CRDT: Fractional Indexing

Published on November 12th, 2022

Collaborative peer-to-peer applications sometimes need to operate on sequences of objects with a consistent order across all peers. For example, a peer-to-peer photo album application might need to sync the order in which photos appear in an album.

The algorithm presented here is one way to do this. It comes from a family of algorithms called CRDTs, which I will not describe here. Unlike my original article about this technique, the algorithm presented here uses random offsets to avoid requiring a central server, and works in true peer-to-peer scenarios. Compared to tree-based indexing, fractional indexing is simpler but doesn't prevent interleaving of concurrently-inserted runs, which makes it inappropriate for textual data.

The algorithm:

Each object is given a fractional position between 0 and 1 (exclusive). The object order is determined by sorting the objects by their positions (using object id as a tie-breaker).
To insert an object between two other objects, set its position to a fraction in between the two other objects' positions. To insert before any other object, substitute 0 for the first object's position. To insert after before any other object, substitute 1 for the second object's position.
To prevent two peers from generating the same fraction (with high probability), add a random offset to the end of the fraction during each insert operation.

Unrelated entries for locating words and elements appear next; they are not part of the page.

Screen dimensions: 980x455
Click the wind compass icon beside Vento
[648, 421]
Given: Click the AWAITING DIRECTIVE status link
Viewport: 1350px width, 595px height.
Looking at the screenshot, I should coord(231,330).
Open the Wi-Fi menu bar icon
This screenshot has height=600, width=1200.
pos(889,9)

You can use any conflict-resolution strategy for syncing the fractional positions to other peers. The demo below assigns each write a timestamp and uses last-writer-wins to resolve conflicts, with the identifier of the peer that originally did the write as a tie-breaker.

Fractional positions should be represented using arbitrary-precision decimals so that they don't run out of precision. Floating-point numbers are insufficient. For example, averaging a number with another number can only be done around 50 times with 64-bit floating-point numbers before the numbers become equal.

Below is a demo of what this looks like in practice. Each quadrant represents a peer, and peers send messages to each other with a simulated network delay. Click + to insert new objects, × to delete existing objects, and drag objects to reorder them. Click Undo or Redo for a given peer to rewind or playback that peer's local edits. Temporarily disable the simulated network with the pause button to construct simultaneous editing scenarios. You can use your browser's "view source" feature to view the source code for this demo:

This technique has the following benefits and drawbacks:

Benefits:

It's easy to understand and implement.
It doesn't require "tombstones" (i.e. preserving old object positions). Objects can be reordered any number of times without leaving any additional information behind. Deleted objects are allowed to be forgotten without disrupting the order of the remaining objects.

Drawbacks:

Index length can become long in pathological scenarios. This is typically harmless in practice because it happens rarely with human inputs.
The edge case of averaging between two identical fractional positions doesn't work (since they are equal). This case is unlikely to happen in practice due to the randomized jitter that's added when generating new positions.
If two peers both simultaneously insert a run of objects at the same location, the resulting objects may be interleaved. So this algorithm is not appropriate in situations where object adjacency is critical (e.g. using this to order photos in an album would be appropriate, but using this to order characters in a text document would not be appropriate).